Because at this time it is better for the state to issue BTP.
Hence a new possibility for those who wish to buy treasury bonds, which have very different repayment periods by the government. A major investment in Italy’s future, but also a deal for the state. In fact, in recent weeks, BTP production has dropped significantly. As a result, there is debt Government The cost of contracts in these months is much lower than in previous years.

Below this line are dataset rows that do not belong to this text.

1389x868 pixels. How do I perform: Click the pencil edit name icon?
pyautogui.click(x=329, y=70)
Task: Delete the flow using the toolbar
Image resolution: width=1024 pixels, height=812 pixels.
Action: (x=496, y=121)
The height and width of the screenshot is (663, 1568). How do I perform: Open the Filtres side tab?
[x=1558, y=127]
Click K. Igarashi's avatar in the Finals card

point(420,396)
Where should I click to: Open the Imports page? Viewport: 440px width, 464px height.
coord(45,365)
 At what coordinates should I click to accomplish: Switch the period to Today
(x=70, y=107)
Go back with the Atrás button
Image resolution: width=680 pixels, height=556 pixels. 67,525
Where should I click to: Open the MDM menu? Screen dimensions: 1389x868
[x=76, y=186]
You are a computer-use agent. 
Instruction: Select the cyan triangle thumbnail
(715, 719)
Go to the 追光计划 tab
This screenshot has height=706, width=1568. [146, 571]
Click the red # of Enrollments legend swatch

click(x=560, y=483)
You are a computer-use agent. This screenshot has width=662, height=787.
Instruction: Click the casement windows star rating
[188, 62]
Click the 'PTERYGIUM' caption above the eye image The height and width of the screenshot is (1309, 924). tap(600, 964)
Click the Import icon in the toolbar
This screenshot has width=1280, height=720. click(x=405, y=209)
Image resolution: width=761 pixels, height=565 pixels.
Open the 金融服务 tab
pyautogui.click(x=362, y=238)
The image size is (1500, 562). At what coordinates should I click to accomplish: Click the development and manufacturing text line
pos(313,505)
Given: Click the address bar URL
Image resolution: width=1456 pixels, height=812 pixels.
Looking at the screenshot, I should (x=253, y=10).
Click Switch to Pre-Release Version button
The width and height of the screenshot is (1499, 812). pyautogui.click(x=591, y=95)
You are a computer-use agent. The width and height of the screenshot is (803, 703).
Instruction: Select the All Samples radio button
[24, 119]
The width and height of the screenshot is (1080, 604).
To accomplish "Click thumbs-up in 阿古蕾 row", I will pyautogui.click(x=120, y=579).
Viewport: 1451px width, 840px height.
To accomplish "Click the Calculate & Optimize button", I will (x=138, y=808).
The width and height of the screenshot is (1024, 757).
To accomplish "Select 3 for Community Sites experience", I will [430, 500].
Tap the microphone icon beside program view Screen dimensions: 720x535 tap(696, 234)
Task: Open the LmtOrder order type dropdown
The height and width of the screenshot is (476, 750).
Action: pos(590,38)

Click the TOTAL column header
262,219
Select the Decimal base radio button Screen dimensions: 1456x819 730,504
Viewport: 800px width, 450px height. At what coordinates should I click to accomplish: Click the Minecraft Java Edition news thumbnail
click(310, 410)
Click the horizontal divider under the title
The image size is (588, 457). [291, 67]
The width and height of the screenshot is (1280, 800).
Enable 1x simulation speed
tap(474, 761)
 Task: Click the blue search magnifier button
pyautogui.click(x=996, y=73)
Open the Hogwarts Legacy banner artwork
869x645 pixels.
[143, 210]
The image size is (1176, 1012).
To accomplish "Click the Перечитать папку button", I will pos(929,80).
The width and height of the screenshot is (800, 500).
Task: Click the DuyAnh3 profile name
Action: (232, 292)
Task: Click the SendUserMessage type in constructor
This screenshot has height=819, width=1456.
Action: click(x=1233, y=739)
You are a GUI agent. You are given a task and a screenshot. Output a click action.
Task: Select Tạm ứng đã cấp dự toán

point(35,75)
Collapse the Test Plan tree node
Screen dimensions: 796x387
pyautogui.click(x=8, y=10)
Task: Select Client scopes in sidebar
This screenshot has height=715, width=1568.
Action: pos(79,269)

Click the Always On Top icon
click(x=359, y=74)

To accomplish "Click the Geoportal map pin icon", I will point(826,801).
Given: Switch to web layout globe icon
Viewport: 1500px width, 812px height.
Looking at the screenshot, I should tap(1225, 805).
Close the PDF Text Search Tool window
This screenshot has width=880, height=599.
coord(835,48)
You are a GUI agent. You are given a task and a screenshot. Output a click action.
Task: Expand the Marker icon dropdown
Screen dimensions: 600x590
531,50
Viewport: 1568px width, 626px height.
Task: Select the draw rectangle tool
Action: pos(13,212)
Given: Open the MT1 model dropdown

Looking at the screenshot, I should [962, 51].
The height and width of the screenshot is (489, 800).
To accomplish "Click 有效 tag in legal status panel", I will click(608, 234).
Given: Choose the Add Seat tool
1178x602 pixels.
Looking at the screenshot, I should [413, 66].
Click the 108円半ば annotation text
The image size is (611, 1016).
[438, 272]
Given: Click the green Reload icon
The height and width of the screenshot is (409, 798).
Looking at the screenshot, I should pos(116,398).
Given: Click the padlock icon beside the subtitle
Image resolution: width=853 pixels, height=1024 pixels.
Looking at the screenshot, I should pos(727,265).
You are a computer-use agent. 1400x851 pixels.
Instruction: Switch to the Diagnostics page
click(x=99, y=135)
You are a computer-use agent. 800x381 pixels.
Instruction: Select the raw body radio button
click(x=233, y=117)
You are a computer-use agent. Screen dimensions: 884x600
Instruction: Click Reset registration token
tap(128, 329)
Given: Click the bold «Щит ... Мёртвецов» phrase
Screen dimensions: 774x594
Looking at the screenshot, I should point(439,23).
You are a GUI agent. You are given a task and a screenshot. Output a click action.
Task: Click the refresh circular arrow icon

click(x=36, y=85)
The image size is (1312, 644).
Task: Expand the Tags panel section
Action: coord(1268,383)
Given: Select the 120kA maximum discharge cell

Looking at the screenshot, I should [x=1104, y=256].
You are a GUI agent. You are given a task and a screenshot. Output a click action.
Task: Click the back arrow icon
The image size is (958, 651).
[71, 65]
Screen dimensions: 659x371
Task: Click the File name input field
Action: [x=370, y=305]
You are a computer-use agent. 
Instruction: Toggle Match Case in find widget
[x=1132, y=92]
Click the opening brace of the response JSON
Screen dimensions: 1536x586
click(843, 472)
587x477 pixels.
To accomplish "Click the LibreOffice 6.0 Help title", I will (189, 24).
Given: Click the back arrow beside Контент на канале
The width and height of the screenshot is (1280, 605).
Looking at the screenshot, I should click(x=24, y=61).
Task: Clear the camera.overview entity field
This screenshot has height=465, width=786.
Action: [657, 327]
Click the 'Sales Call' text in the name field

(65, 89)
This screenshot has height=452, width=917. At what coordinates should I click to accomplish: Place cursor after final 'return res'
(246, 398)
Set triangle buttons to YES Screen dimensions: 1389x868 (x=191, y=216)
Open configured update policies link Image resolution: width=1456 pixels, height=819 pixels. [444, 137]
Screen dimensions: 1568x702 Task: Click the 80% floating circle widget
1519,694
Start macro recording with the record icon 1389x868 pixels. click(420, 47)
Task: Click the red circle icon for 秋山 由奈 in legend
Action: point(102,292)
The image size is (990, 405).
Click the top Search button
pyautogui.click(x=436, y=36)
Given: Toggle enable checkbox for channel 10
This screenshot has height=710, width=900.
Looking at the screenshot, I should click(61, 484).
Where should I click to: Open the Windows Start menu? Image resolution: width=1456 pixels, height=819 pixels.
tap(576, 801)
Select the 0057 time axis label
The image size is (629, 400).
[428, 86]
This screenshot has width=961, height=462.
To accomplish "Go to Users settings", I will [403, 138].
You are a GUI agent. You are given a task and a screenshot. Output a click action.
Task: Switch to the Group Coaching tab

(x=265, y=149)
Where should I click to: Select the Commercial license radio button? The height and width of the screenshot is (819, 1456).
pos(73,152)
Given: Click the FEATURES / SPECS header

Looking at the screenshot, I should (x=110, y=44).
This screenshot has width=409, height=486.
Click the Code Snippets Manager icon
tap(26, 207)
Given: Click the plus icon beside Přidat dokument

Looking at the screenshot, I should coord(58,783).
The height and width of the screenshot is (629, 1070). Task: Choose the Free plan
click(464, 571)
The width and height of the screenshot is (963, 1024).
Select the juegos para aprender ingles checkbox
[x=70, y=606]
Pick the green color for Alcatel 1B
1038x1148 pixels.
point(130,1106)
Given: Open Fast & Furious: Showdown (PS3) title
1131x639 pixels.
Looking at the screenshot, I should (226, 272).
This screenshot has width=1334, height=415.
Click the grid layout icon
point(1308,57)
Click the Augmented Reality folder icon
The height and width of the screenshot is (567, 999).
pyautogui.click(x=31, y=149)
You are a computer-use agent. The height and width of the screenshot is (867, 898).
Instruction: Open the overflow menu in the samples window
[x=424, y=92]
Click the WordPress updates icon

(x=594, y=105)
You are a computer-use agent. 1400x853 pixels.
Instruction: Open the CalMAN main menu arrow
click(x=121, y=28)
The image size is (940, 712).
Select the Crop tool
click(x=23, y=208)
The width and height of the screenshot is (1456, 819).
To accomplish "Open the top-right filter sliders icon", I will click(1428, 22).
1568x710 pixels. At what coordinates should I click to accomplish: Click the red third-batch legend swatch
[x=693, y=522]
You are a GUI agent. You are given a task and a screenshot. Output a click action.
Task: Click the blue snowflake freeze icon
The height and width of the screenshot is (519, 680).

The reasons for these results are varied. The European Central Bank’s decision to cut interest rates helped. A lower cost of money has the effect of reducing interest on all debt, including that borrowed by the state. Ratings from Fitch and S&P rating agencies were factored into this factor. Both confirmed. Classification BBBAlong with, Fitch is also upgrading the outlook from stable to positive. This suggests that Italy can emerge relatively quickly from its debt crisis.
Interest on debt is a very important part of the Italian state’s annual expenditure. They cost an average of more than 4% of GDP and their reduction would free up resources for other investments. The problem BTP During periods when yields on government bonds are low, this limits the cost of borrowing and hence the cost of borrowing.